╭─ RAW DATA
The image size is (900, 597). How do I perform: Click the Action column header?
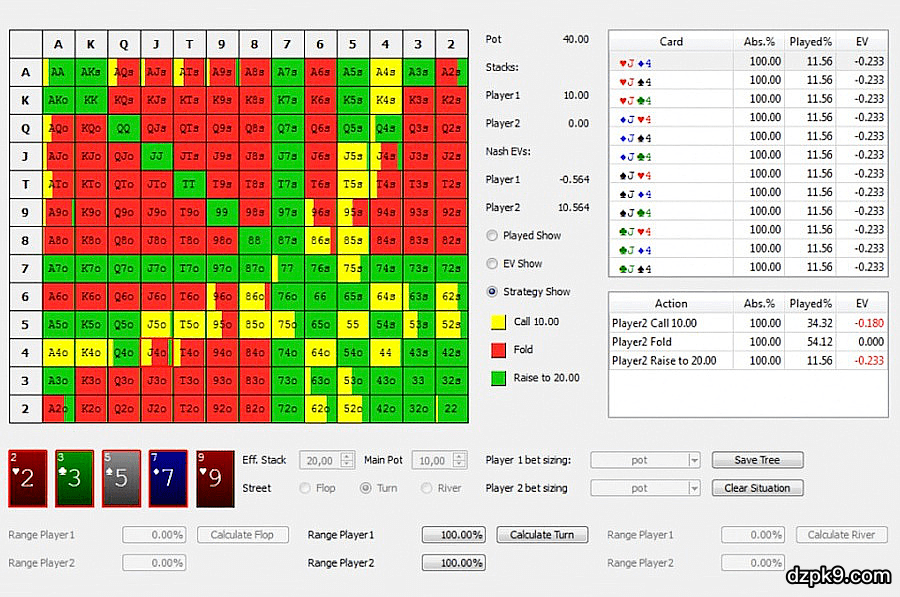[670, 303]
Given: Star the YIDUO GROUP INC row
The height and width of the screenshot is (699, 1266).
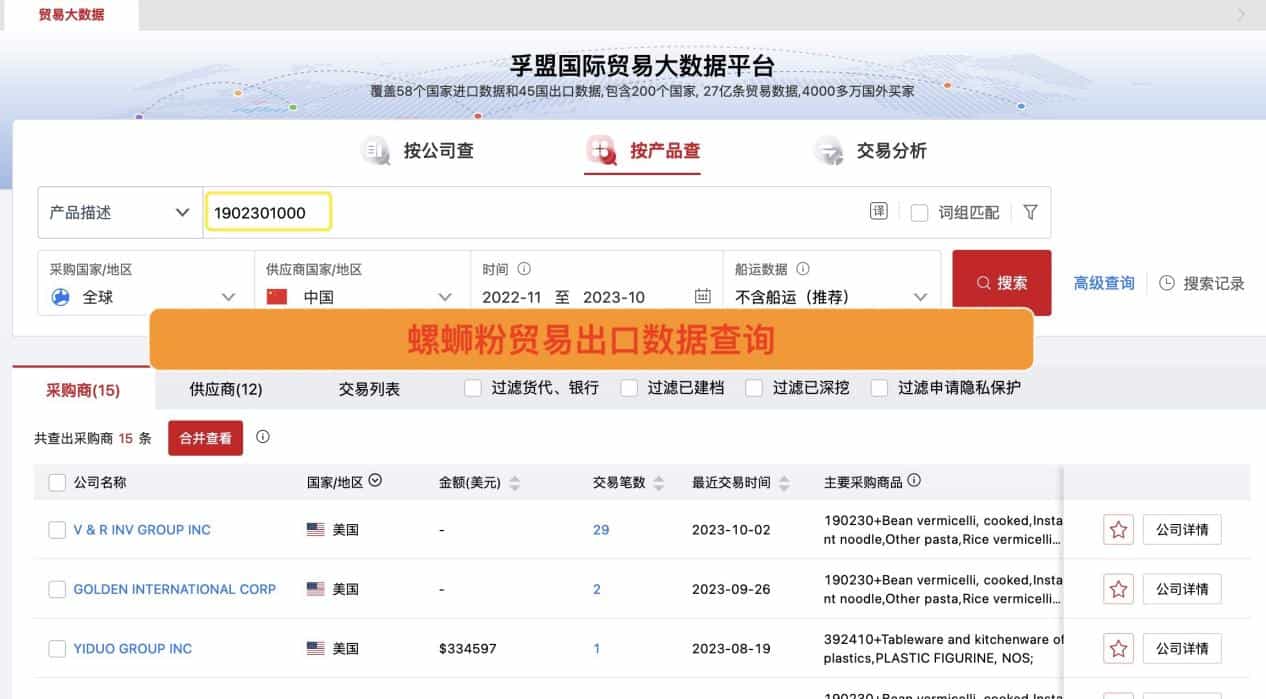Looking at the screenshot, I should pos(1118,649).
╰─
╭─ RAW DATA
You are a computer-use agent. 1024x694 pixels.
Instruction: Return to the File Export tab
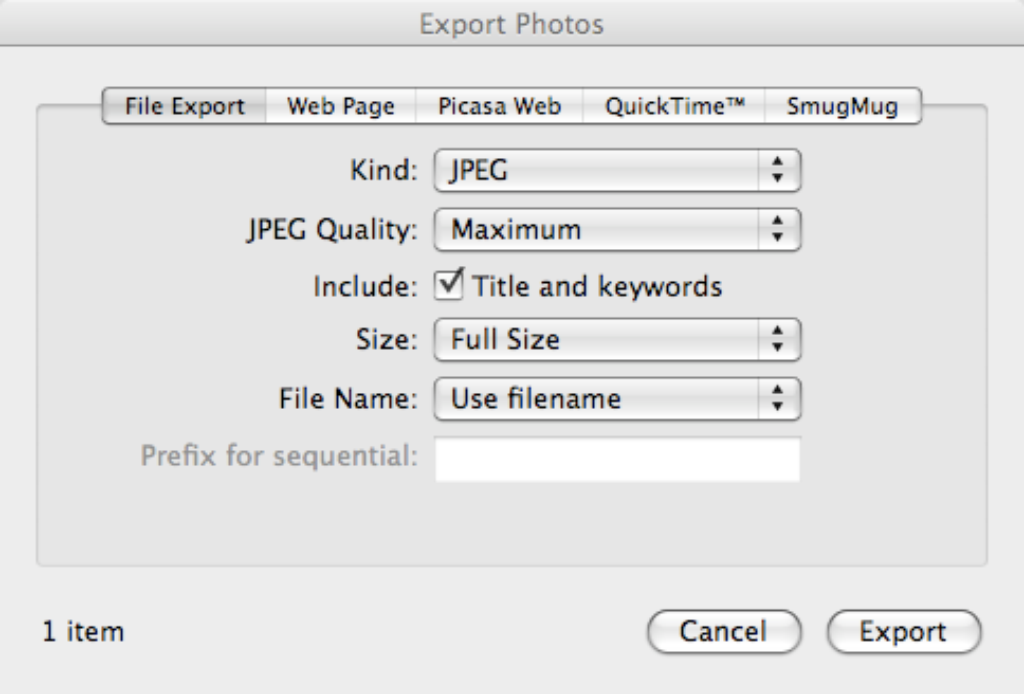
╰─
WORK ITEM
Retype word for word everything in the listing above from the line that holds "You are a computer-use" down to the line that holds "Instruction: Return to the File Export tab". Keep both end lines and leave out the rest.

REPLY
You are a computer-use agent. 1024x694 pixels.
Instruction: Return to the File Export tab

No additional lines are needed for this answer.